Votre dictionnaire ne sera pas illustré, en dehors des raisons économiques, y a-t-il d’autres motifs à l’origine de ce choix ?

Sans aucune illustration, l’ouvrage fait plus de 1200 pages. Je voulais un seul ouvrage. Je trouve aussi très séduisant de parler de tous ces films sans aucune illustration. Une manière radicale de renvoyer dans les filets tous ceux qui nous attaqueraient de frivolité. Certes, l’absence d’images ne garantit pas le sérieux des textes. Mais tout de même ! J’ai même renoncé à l’idée d’un ou plusieurs cahiers photos. Ce dictionnaire a vraiment été conçu pour être lu, en fait. Et j’aime assez les partis-pris radicaux comme celui-ci. Je confesse aussi une certaine provocation : offrir un travail quasi janséniste sur le cinéma érotique et porno m’amuse. S’il n’y a pas d’images, il y a les titres, en caractère gras, qui sauteront encore mieux au visage de certains. Pour peu que Serious Publishing se décide à distribuer le livre dans de grands circuits, l’absence d’images nous permettra de le vendre sans film plastique.
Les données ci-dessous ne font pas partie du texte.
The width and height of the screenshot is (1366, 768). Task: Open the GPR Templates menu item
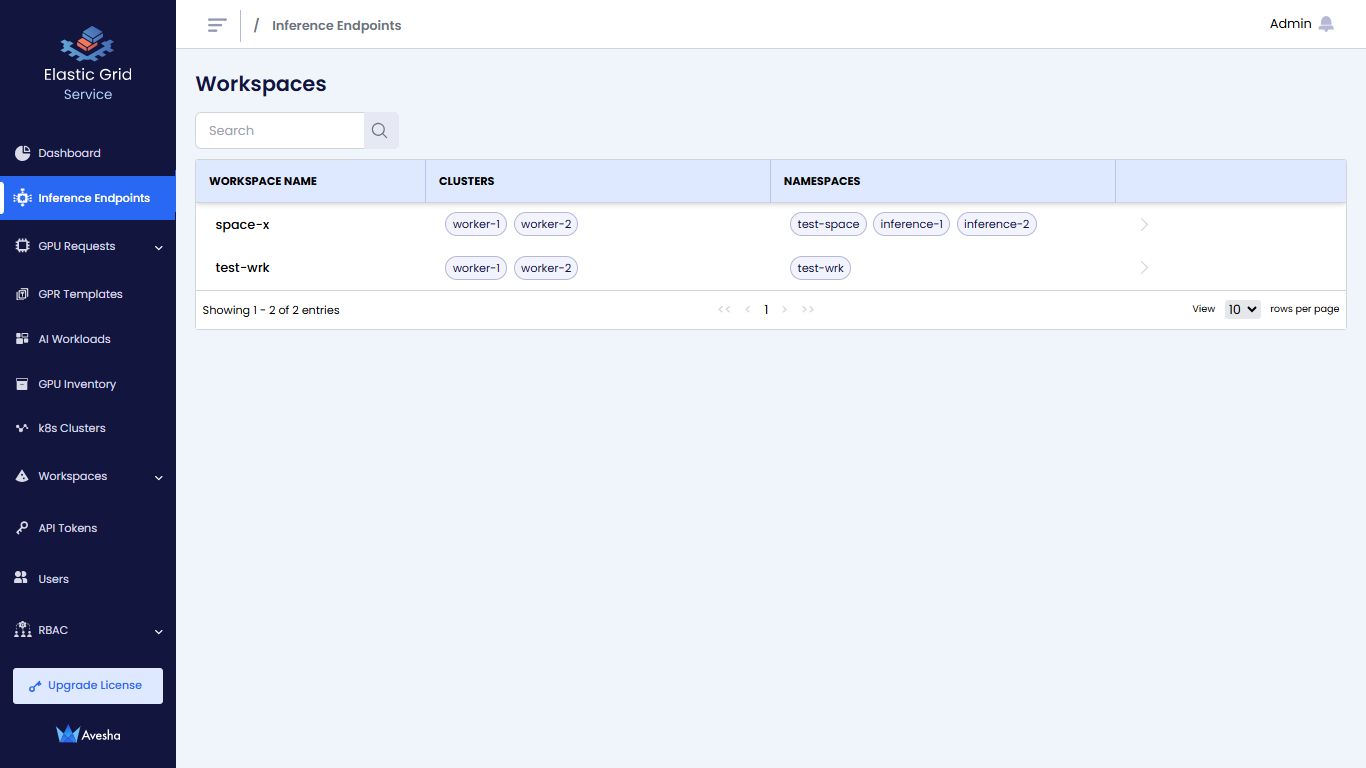80,294
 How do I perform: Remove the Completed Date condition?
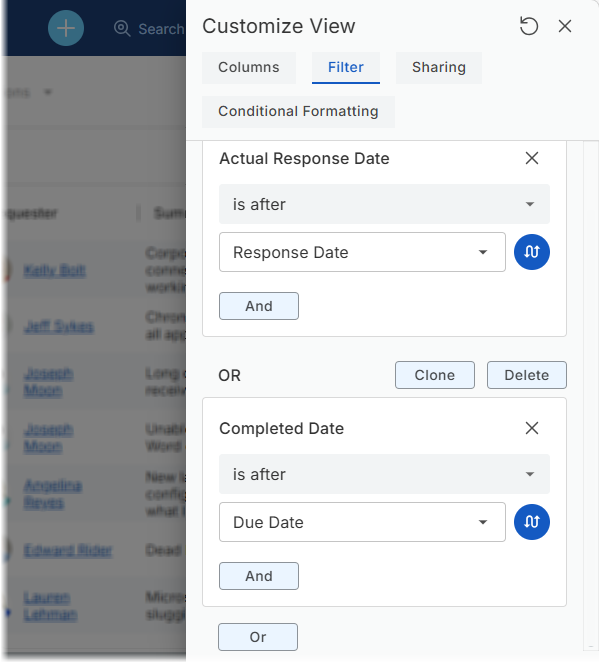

Il pourra être feuilleté par tous, non ?

[gris]Propos recueillis par Nathalie Olivier[/gris]

Pour acheter le dictionnaire avant sa sortie et recevoir un DVD inédit et hors commerce c’est ici

Le blog de Christophe Bier c’est par là

*Britt Nini est également connue en tant que Martine Boyer. C’est sous ce nom que Plon publia en 1990 un texte remanié de sa thèse : L’Ecran de l’amour.

Commentaires (4)

  • Juno

    Epatant ce monsieur. On en ferait bien une copine.

  • Melanie

    oui c’est assez incroyable cette vie

    Melanie
    http://www.yeswetoys.com

  • Anzufassen

    Je suis consternée par son prix. Heureusement que ce sera vendu sans film plastique, j’irai le consulter à la librairie !

  • christophe B

    Le prix a été calculé au plus juste et selon évidemment le coût de fabrication. Le tirage est limité à 1500 exemplaires, vous pensez donc que cet ouvrage de plus de 1000 pages est coûteux pour l’éditeur. C’est aussi la raison pour laquelle nous avions lancés une souscription, qui a d’ailleurs bien fonctionnée, preuve que le prix proposé n’a pas trop consterné. Quant à aller le consulter en librairie, je doute que cela soit aisé : il ne sera pas diffusé dans les grands groupes de diffusion classique, mais chez une poignée de libraires indépendants et sur internet. Il faut bien avoir conscience que c’est un ouvrage indépendant et que l’indépendance coûte un peu plus cher. La seule solution pour Anzufassen sera les bibilothèques qui, je l’espère, achèteront le livre.